── Exercise input
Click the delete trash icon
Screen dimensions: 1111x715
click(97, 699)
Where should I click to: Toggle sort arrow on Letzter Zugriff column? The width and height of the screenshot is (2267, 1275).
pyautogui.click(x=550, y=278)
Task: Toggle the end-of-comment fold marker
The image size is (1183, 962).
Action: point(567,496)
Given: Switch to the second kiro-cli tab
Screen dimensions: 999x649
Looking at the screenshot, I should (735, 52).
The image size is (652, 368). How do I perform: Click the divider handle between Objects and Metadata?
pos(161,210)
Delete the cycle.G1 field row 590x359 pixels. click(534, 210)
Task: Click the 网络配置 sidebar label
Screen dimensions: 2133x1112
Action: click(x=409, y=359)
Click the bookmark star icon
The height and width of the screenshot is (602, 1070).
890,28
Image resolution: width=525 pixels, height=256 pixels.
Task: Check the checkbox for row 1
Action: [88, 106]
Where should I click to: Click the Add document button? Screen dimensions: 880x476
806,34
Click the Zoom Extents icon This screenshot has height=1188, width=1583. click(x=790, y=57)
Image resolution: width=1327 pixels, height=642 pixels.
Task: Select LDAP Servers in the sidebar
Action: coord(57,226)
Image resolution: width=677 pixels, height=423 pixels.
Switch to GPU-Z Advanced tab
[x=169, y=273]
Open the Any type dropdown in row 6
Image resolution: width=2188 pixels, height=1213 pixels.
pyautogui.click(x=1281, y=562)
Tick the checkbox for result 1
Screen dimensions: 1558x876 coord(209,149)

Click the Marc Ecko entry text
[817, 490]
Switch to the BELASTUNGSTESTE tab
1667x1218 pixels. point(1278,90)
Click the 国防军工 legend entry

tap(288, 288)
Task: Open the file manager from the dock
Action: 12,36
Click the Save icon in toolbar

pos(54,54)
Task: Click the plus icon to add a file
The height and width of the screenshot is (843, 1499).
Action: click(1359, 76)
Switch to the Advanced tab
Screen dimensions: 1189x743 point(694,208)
────
_Exercise aim_:
Each of the entries must be set down again exactly.

_Exercise answer_:
Click the delete trash icon
Screen dimensions: 1111x715
click(97, 699)
Where should I click to: Toggle sort arrow on Letzter Zugriff column? The width and height of the screenshot is (2267, 1275).
pyautogui.click(x=550, y=278)
Task: Toggle the end-of-comment fold marker
The image size is (1183, 962).
Action: point(567,496)
Given: Switch to the second kiro-cli tab
Screen dimensions: 999x649
Looking at the screenshot, I should (735, 52).
The image size is (652, 368). How do I perform: Click the divider handle between Objects and Metadata?
pos(161,210)
Delete the cycle.G1 field row 590x359 pixels. click(534, 210)
Task: Click the 网络配置 sidebar label
Screen dimensions: 2133x1112
Action: click(x=409, y=359)
Click the bookmark star icon
The height and width of the screenshot is (602, 1070).
890,28
Image resolution: width=525 pixels, height=256 pixels.
Task: Check the checkbox for row 1
Action: [88, 106]
Where should I click to: Click the Add document button? Screen dimensions: 880x476
806,34
Click the Zoom Extents icon This screenshot has height=1188, width=1583. click(x=790, y=57)
Image resolution: width=1327 pixels, height=642 pixels.
Task: Select LDAP Servers in the sidebar
Action: coord(57,226)
Image resolution: width=677 pixels, height=423 pixels.
Switch to GPU-Z Advanced tab
[x=169, y=273]
Open the Any type dropdown in row 6
Image resolution: width=2188 pixels, height=1213 pixels.
pyautogui.click(x=1281, y=562)
Tick the checkbox for result 1
Screen dimensions: 1558x876 coord(209,149)

Click the Marc Ecko entry text
[817, 490]
Switch to the BELASTUNGSTESTE tab
1667x1218 pixels. point(1278,90)
Click the 国防军工 legend entry

tap(288, 288)
Task: Open the file manager from the dock
Action: 12,36
Click the Save icon in toolbar

pos(54,54)
Task: Click the plus icon to add a file
The height and width of the screenshot is (843, 1499).
Action: click(1359, 76)
Switch to the Advanced tab
Screen dimensions: 1189x743 point(694,208)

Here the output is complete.